Seventy-five studies met the inclusion criteria and were deemed suitable for the systematic review (Fig. 1). The characteristics of included studies are summarized in Table 1 and Supplementary Table 1. Most eligible studies were published between 2011 and 2021 (n = 59), and about 40% of the studies were conducted in the United States. Of the seventy-five studies, thirteen were cohort studies, thirty-six studies were case–control, twenty-two were case-case studies, and four studies were both case–control and case-case study designs.
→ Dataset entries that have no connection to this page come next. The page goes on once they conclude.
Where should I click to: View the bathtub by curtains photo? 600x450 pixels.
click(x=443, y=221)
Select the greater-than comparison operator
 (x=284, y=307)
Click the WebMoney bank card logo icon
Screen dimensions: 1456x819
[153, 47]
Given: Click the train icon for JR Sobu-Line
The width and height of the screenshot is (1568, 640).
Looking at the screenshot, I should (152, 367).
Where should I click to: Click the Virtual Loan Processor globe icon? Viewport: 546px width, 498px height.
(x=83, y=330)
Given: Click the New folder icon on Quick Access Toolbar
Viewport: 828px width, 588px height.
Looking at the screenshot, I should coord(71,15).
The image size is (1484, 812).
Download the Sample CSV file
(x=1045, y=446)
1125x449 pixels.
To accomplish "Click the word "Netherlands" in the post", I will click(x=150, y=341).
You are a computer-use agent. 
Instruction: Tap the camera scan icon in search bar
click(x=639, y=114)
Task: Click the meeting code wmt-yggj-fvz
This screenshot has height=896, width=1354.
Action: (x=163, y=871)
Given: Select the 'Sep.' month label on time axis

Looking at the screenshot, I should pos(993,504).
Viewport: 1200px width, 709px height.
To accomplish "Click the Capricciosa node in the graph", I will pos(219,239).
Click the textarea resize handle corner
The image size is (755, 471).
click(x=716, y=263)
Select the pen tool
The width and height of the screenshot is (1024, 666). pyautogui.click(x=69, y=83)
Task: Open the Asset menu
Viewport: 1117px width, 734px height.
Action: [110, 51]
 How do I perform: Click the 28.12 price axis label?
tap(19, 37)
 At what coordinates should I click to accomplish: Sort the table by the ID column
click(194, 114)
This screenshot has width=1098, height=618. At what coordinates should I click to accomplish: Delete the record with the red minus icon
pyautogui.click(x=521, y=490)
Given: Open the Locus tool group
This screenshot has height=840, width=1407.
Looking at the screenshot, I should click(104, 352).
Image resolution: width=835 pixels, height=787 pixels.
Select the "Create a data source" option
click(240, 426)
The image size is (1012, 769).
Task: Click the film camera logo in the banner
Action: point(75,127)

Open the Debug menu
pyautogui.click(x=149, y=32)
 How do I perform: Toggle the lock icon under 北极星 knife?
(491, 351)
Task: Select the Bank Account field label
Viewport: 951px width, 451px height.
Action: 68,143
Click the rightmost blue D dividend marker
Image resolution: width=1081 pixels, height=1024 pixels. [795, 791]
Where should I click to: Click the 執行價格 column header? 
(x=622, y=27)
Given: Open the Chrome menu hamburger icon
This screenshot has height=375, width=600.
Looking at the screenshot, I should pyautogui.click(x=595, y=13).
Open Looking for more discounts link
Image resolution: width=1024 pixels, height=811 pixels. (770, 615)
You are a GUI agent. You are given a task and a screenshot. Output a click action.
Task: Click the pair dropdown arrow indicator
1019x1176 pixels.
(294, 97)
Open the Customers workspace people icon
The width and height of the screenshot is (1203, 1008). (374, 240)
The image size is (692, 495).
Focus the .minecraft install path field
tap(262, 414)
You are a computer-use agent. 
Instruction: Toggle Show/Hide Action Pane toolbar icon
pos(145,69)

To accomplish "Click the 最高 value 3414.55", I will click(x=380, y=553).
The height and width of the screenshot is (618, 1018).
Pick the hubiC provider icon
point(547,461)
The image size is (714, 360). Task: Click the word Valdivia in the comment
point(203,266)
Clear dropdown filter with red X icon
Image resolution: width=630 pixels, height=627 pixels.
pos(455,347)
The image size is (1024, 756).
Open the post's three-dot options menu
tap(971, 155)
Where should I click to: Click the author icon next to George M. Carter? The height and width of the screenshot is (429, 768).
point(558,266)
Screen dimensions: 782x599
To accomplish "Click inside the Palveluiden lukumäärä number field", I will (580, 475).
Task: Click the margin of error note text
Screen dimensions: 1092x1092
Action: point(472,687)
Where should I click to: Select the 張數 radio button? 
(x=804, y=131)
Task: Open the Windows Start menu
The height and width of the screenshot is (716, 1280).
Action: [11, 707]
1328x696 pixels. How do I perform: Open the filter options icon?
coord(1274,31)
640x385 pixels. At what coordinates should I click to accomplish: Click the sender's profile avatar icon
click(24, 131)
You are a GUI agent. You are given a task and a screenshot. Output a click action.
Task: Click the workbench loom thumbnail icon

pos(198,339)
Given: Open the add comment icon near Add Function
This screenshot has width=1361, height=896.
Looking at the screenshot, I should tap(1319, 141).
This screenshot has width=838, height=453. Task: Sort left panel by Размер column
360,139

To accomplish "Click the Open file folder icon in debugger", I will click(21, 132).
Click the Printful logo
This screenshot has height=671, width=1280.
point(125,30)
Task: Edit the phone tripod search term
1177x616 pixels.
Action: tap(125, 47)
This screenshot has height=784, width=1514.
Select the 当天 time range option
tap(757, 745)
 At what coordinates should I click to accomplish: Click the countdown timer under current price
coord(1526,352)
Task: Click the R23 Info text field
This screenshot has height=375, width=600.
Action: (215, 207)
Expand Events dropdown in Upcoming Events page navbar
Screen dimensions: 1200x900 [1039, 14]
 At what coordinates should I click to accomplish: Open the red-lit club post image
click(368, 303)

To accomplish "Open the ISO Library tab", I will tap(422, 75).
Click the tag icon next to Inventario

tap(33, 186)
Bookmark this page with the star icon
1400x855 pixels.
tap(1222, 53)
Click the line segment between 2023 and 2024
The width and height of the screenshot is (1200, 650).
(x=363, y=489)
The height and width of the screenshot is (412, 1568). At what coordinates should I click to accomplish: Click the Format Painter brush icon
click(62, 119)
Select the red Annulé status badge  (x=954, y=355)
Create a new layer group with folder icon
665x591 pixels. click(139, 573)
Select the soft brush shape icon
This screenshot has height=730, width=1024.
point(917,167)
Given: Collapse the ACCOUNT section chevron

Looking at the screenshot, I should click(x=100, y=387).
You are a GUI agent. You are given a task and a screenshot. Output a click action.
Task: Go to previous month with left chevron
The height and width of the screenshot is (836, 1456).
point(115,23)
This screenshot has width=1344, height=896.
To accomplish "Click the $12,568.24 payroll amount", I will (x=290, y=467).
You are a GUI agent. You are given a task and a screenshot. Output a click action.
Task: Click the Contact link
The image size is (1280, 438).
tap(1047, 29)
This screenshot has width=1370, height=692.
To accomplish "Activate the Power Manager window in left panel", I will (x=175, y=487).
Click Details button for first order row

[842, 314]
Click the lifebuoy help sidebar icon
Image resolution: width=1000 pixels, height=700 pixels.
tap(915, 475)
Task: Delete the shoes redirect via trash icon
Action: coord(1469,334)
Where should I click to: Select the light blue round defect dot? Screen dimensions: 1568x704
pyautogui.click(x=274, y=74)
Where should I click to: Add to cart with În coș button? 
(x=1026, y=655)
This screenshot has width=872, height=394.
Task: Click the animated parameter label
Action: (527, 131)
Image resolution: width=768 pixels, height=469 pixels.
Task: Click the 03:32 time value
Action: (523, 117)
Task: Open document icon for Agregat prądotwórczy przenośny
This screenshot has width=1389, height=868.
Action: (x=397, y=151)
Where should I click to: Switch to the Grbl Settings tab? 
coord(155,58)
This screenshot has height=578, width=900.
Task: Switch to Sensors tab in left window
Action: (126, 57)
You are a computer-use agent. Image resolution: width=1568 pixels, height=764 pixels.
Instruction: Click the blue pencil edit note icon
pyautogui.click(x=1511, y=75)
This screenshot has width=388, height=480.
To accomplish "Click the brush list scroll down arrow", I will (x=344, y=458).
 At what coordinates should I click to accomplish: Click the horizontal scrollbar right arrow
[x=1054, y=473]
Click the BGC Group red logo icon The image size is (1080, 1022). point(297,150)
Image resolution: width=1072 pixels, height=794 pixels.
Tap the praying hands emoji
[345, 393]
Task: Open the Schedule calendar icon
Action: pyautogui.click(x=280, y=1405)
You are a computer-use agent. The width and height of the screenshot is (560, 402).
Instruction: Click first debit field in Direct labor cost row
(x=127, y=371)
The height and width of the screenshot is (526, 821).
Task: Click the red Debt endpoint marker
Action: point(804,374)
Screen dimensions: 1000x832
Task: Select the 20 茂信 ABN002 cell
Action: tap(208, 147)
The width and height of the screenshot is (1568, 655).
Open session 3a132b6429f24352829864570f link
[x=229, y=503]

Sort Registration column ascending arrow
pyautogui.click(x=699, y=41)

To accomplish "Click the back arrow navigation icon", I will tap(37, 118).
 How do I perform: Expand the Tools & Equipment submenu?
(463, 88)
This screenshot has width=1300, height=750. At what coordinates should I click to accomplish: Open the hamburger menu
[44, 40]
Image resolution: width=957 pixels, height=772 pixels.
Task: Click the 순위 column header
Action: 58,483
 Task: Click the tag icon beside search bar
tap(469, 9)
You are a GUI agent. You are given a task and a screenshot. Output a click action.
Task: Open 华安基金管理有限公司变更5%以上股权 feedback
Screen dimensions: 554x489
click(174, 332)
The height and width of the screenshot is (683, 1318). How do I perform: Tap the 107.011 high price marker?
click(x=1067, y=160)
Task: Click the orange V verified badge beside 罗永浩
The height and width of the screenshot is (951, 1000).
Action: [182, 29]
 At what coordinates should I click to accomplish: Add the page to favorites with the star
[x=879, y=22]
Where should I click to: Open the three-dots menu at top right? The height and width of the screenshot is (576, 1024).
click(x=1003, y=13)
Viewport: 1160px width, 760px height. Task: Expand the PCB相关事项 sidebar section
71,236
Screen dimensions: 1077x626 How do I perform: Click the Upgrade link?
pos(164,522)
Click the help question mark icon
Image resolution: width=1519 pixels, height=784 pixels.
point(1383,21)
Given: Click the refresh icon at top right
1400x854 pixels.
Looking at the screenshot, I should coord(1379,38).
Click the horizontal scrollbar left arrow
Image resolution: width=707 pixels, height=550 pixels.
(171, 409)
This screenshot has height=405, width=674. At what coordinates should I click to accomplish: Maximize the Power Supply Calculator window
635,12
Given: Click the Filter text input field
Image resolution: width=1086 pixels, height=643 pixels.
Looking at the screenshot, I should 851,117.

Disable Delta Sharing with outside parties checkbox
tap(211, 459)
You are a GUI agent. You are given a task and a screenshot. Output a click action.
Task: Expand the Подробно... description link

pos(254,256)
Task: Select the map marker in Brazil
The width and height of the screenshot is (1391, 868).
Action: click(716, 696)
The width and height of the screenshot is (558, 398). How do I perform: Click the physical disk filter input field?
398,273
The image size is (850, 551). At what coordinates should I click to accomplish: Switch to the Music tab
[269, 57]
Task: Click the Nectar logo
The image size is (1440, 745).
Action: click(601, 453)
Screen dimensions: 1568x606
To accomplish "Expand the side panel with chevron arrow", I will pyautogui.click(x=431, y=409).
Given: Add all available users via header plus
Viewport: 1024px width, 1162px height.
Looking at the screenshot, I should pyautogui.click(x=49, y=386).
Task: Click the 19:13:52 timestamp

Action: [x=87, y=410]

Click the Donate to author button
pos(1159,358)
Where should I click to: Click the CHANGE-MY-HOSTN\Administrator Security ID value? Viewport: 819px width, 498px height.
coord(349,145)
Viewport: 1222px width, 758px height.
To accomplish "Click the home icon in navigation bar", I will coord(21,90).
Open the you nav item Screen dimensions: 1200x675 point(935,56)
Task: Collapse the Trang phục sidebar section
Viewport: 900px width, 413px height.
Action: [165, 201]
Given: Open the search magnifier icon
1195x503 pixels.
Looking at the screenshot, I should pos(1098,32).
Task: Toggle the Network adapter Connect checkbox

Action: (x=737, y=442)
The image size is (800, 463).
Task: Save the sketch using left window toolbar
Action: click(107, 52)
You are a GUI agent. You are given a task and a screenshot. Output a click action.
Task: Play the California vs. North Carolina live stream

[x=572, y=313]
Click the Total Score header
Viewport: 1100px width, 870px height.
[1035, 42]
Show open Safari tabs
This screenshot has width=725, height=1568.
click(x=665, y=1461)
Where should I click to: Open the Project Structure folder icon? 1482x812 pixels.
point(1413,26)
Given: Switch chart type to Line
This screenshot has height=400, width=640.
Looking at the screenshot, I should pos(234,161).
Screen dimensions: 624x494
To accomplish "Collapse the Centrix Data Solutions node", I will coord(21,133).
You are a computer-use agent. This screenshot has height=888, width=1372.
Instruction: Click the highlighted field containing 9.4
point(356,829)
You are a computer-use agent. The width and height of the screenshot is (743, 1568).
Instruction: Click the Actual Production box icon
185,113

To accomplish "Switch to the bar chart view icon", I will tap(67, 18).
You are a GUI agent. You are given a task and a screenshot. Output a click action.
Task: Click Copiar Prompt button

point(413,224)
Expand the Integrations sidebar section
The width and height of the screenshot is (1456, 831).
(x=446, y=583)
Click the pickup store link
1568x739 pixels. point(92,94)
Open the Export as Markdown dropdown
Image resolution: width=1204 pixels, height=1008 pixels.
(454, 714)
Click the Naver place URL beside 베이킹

Nineteen of the seventy-five studies reported data that could not be meta-analyzed, resulting in fifty-six studies included in meta-analysis. Four cohort studies [16–19] that reported hazard ratios to evaluate the association of reproductive factors and subtypes were combined with case–control studies in the meta-analysis.

Table 1.

Study characteristics of included studies for systematic review and meta-analysis (n=75)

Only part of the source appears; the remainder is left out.